The problem has been to satisfy the need for better and more positive engagement with the workpiece without materially increasing the cost of the chuck, limiting its utility or complicating its set-up procedure.
Heretofore chucks designed for the service conditions to which this invention is designed to be applied have been limited to a very small jaw movement capability. As a result, the chucks are highly specialized and have limited use and are not adaptable &:o use with workpieces of any significant range of dimensional difference without a long and complicated rework adjustment of the chuck. Since such chuck adaptation work must be done by skilled personnel, the cost of adaptation of the chuck from one job to another has been prohibitive unless the length of the run on which the chuck is to be used is of sufficient size that the cost of adaptation can be absorbed.
This invention overcomes this difficulty by providing means different from those described and claimed in the application above identified by which such chucks can be quickly adapted to serve a much wider range of workpiece sizes with a minimum downtime requirement without the necessity for use of highly skilled labor to perform the changeover. Like the invention described in our co-pending application, the changeover can be accomplished so rapidly that there is no reason to attempt to use the machine on which the chuck has been mounted for any other purpose while the changeover is being made.
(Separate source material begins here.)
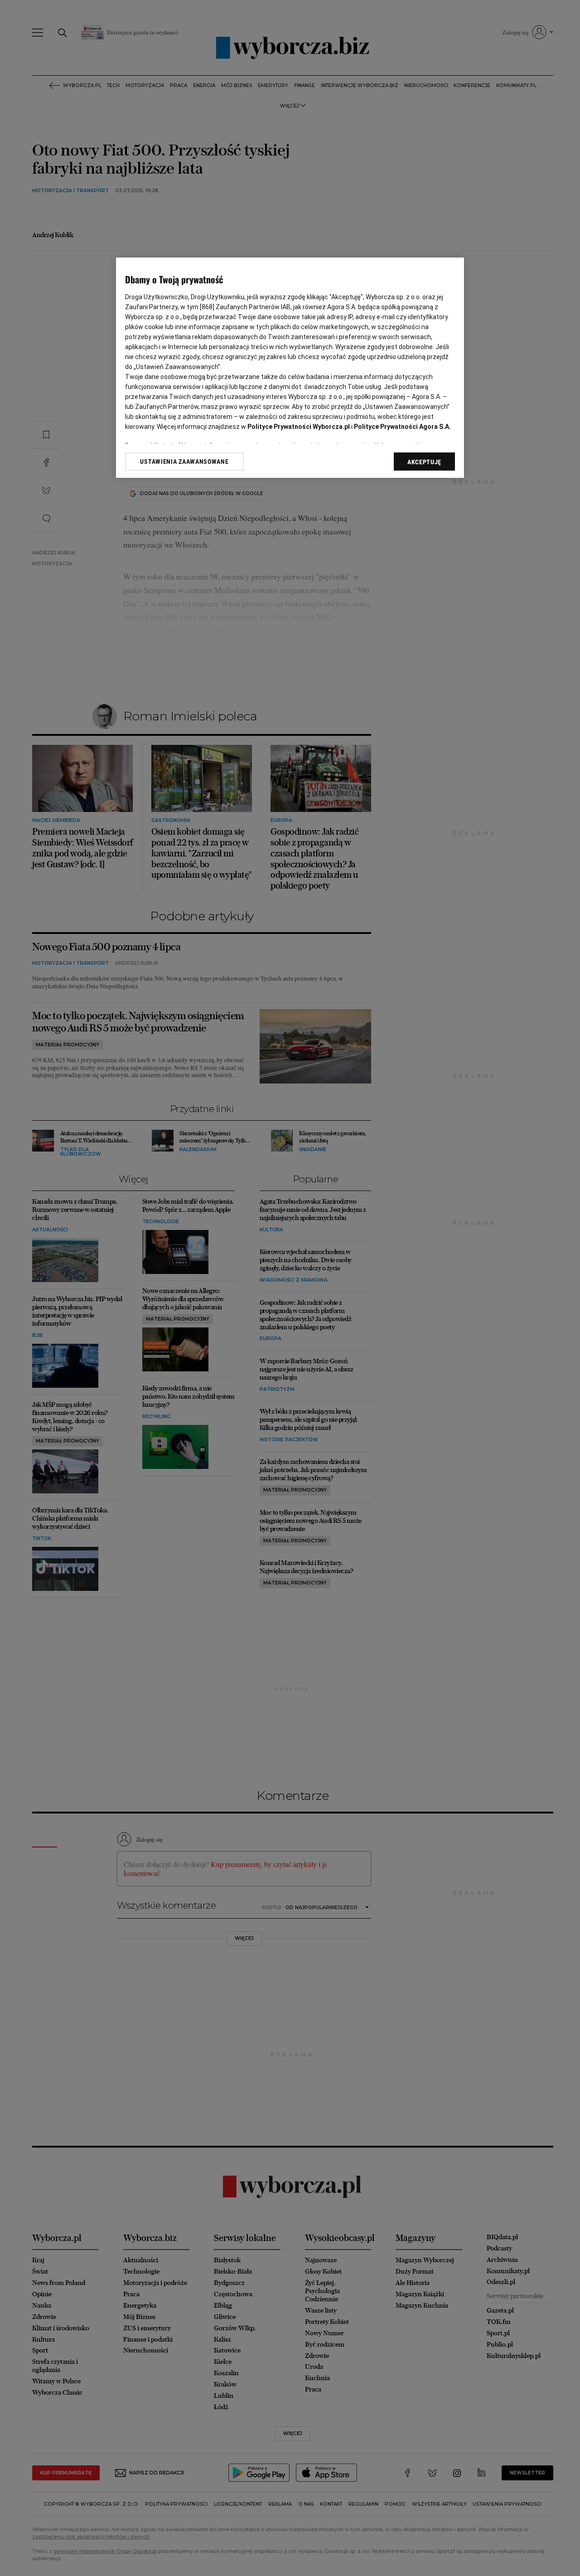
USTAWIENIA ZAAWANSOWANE (184, 461)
Further, this permits the chuck to be used for a much wider range of work and thus for a much higher proportion of its availability. This materially expands the basis upon which the capital investment in the chuck can be amortized and also reduces the number of chucks which a machine shop has to keep in inventory in order to have a reasonable spectrum of capability. The invention also materially reduces the amount of machine tool downtime necessary for changeover from one machining job to another. For smaller machine shops, it significantly increases the scope and range of the jobs the machine shop can profitably perform with each of its chucks. Thus, the chuck's return on capital is materially increased and the requirements of storage space for idle chucks is significantly reduced.
Another aspect of this invention is its use with chucks having so-called soft jaws, that is, chucks having jaws of unhardened steel. These are desirable for many machining operations. This invention permits such jaws to have a much longer service life before major reconditioning since the wear on the jaws can be compensated simply by adjusting the outer jaws' position with respect to the inner jaw by means which are quick and simple to use.
A further aspect to this invention is that it provides a positive means of preventing the chuck changeover being considered complete without the outer jaw being positively locked to the inner jaw. Failure to lock the jaws together can result in serious injury to personnel and the equipment. This invention provides positive physical evidence that this step has not been completed. It prevents the tool used both to release and to secure the outer jaw from being removed from the chuck unless the outer jaw has been properly secured.